I don't know where all the expression is used, but I can tell you that it's very common in Palestinian Arabic.


----------



## rayloom

Also انفد بجلدك is used to indicate the same meaning.


----------



## elroy

rayloom said:


> Also انفد بجلدك is used to indicate the same meaning.


 Where is that used?  I don't think I've ever heard it in Palestinian Arabic.


----------



## rayloom

elroy said:


> Where is that used?  I don't think I've ever heard it in Palestinian Arabic.



I was answering the main question. انفد بجلدك (and all variations of it) is not Palestinian; It's Classical Arabic. And is quite commonly used today as an idiom.


----------



## rayloom

In Classical Arabic it's انفذ & نفذ


----------



## Egyptlover

rayloom said:


> Also انفد بجلدك is used to indicate the same meaning.





elroy said:


> Where is that used?  I don't think I've ever heard it in Palestinian Arabic.



It's used in Egyptian Arabic and I think it's also used in Palestinian Arabic of Gaza since I've read it here. I believe it's probably because Gaza is next to Egypt.


----------



## elroy

rayloom said:


> I was answering the main question. انفد بجلدك (and all variations of it) is not Palestinian; It's Classical Arabic. And is quite commonly used today as an idiom.

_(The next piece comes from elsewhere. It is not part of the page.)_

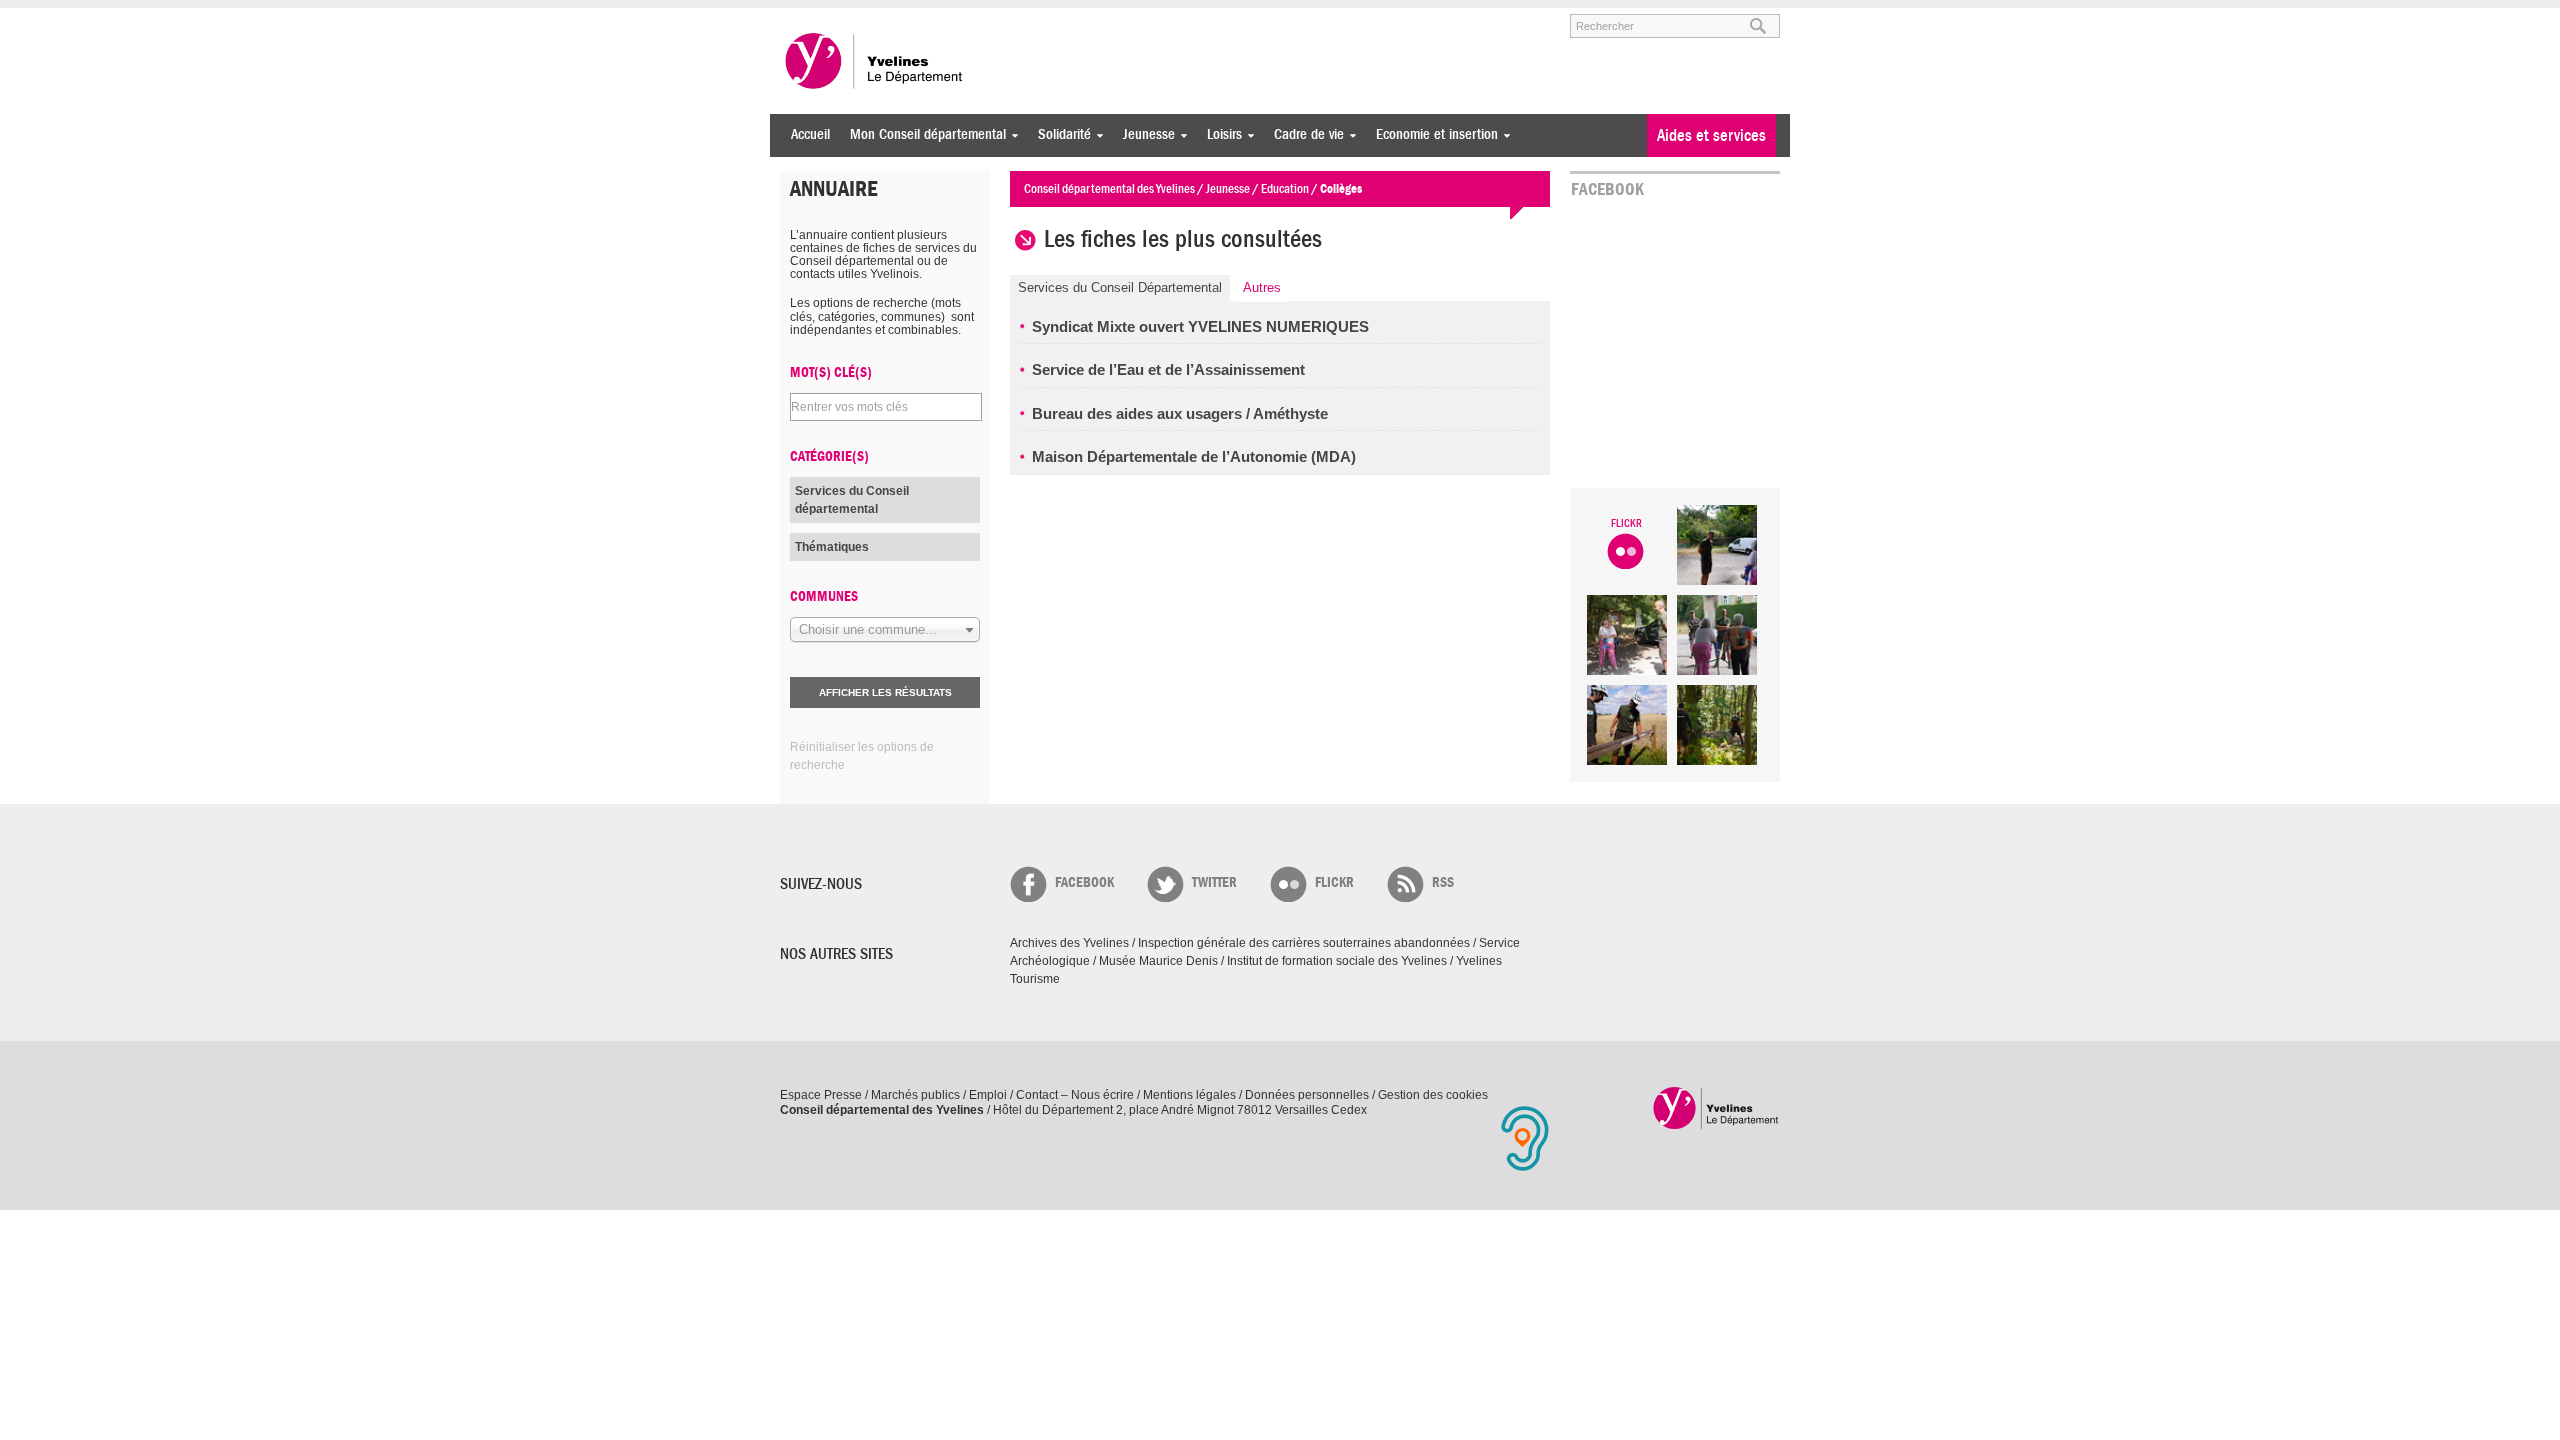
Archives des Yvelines (1069, 943)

  I think you may have misunderstood me.  I wasn't questioning the validity of the expression.  I was just wondering what specific dialects it was used in, because as I said I don't think I've ever heard it in Palestinian Arabic.


----------



## Mahaodeh

It's used in Iraq, except that it's انفذ.


----------



## TheArabicStudent

Thanks much.  It seems like a very widespread phrase that everyone will understand.


----------



## nourkamel

TheArabicStudent said:


> A few questions. What does انفد by itself mean and what does the whole phrase mean? Is it a popular phrase everywhere or specific to Levantine countries? Thanks very much for any help!


 
hi , the true meaning of أنفد بريشك  is: run [escape] as possible as you can .

i don't know if you know frensh but the exact translation in frensh is : sauve qui peut.

i hope it can help


----------



## Arabus

The meaning in Arabic ("run away with your feathers") does not make sense, because people do not have feathers. In Aramaic however, the meaning becomes very plausible because it is "run away with your head." So I would guess that this expression entered Arabic from Aramaic, and the other forms (like انفد بجلدك) were modeled after it. This is just a theory, I don't have textual evidence, but northern Arabs and Arameans had contact for many centuries and several Arabic expressions are indeed proven to be of Aramaic origin.


----------



## Mahaodeh

Maybe, but does it "sound" the same? Unless riishak in Aramaic means "your head" then there seems to be no proof either way. I mean, why wouldn't you say that the origin is "your skin" and the other forms be modeled after it? Or why wouldn't "run away with your feathers" have it's own story (similar to على أهلها جنت براقش or ضيّع المشيتين) and "run away with  your skin/head" are just variations?


----------



## Arabus

_Riish _ܪܝܫ in Aramaic means head.

As for how to decide which etymology is the best, this has to do with your _scientific _sense and experience.


----------



## rayloom

Actually head in Aramaic is Resh. And the expression انفذ بجلدك is commoner than انفذ بريشك, which might mean that it's older, and that انفذ بريشك was modeled after it.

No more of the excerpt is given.